Grossman denuncia a ocupação e o governo Netanyahu de genocida. Palavras provocam repercussão global e abrem ferida moral em Israel.
David Grossman, um dos maiores escritores israelenses vivos, quebrou o silêncio sobre a guerra em Gaza. Em uma entrevista marcante ao jornal italiano La Repubblica, Grossman classificou o que se desenrola no enclave palestino como “genocídio”. Um termo que, segundo ele, evitou por muitos anos, mas que agora se impõe com força inescapável.
“Durante muito tempo, me recusei a usar essa palavra. Mas agora, com o que vi, li e ouvi de pessoas que estiveram lá, já não consigo me conter. Com imensa dor, com o coração partido, devo reconhecer: é genocídio. É uma palavra-avalanche”, afirmou o autor de A Mulher Foge e A Vida Joga Comigo.
A fala de Grossman ecoa num momento em que vozes dentro de Israel, embora ainda isoladas, começam a confrontar publicamente a narrativa oficial. Organizações como B’Tselem e Médicos pelos Direitos Humanos, assim como juristas e historiadores israelenses, vêm alertando para os excessos e crimes cometidos pelo governo de Benjamin Netanyahu na Faixa de Gaza. Para Grossman, a ocupação dos territórios palestinos, iniciada em 1967, é a raiz da degradação moral e política do Estado israelense.
“A ocupação nos corrompeu. Tornamo-nos muito fortes militarmente e caímos na tentação de pensar que podemos fazer tudo”, declarou, citando o alerta de um juiz da Suprema Corte israelense sobre os perigos do poder absoluto.
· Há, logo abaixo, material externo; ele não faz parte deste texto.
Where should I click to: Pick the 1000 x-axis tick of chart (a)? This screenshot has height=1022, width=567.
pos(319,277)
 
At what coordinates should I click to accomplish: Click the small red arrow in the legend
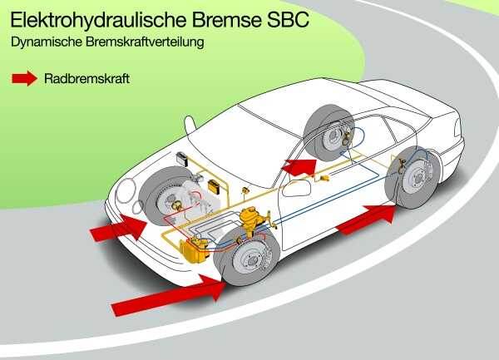tap(24, 79)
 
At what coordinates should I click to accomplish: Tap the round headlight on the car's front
tap(127, 190)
Nascido em Jerusalém em 1954, comprometido há décadas com o diálogo entre israelenses e palestinos, Grossman carrega ainda o luto do filho Uri, morto aos 21 anos na guerra do Líbano em 2006. Apesar disso, insiste na defesa da única saída que enxerga para o conflito: a solução de dois Estados.
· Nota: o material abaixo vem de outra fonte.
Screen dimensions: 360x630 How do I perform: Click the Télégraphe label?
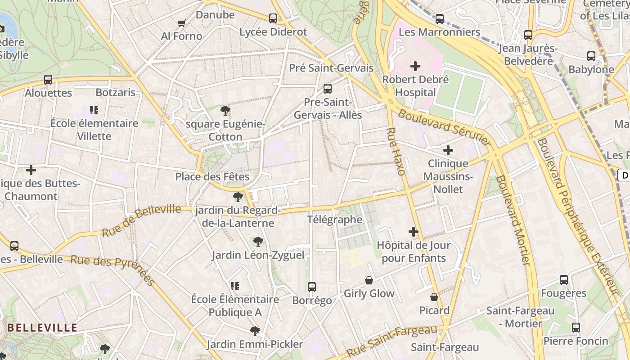(334, 220)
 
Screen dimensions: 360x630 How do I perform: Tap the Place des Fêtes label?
(212, 176)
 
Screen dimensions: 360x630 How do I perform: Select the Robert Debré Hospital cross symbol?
(415, 67)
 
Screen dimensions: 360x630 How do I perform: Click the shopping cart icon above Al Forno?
(181, 23)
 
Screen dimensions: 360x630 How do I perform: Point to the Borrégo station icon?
(311, 287)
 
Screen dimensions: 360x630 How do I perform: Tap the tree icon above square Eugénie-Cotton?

Grossman também manifestou preocupação com o discurso de figuras da extrema-direita israelense, como os ministros Bezalel Smotrich e Itamar Ben Gvir, que propõem reconstruir assentamentos em Gaza.
A entrevista gerou repercussão internacional. Na Itália, Nicola Fratoianni, provocou: “Depois das palavras de Grossman, o que farão os ministros do governo Meloni? Vão dizer que ele é antissemita? Vão se atrever a chamá-lo de aliado do Hamas?”
Em Israel, as palavras de Grossman soam como um alarme moral. Ao perguntar, durante a entrevista, como o país chegou a ser acusado de genocídio, ele oferece mais do que uma denúncia, lança um apelo desesperado por lucidez, justiça e mudança.
“Somos suficientemente fortes para resistir aos germes do genocídio, do ódio, dos assassinatos em massa? Ou vamos nos render ao poder que nos garante sermos os mais fortes?”, indaga, deixando no ar a pergunta que agora ecoa além das fronteiras de seu país.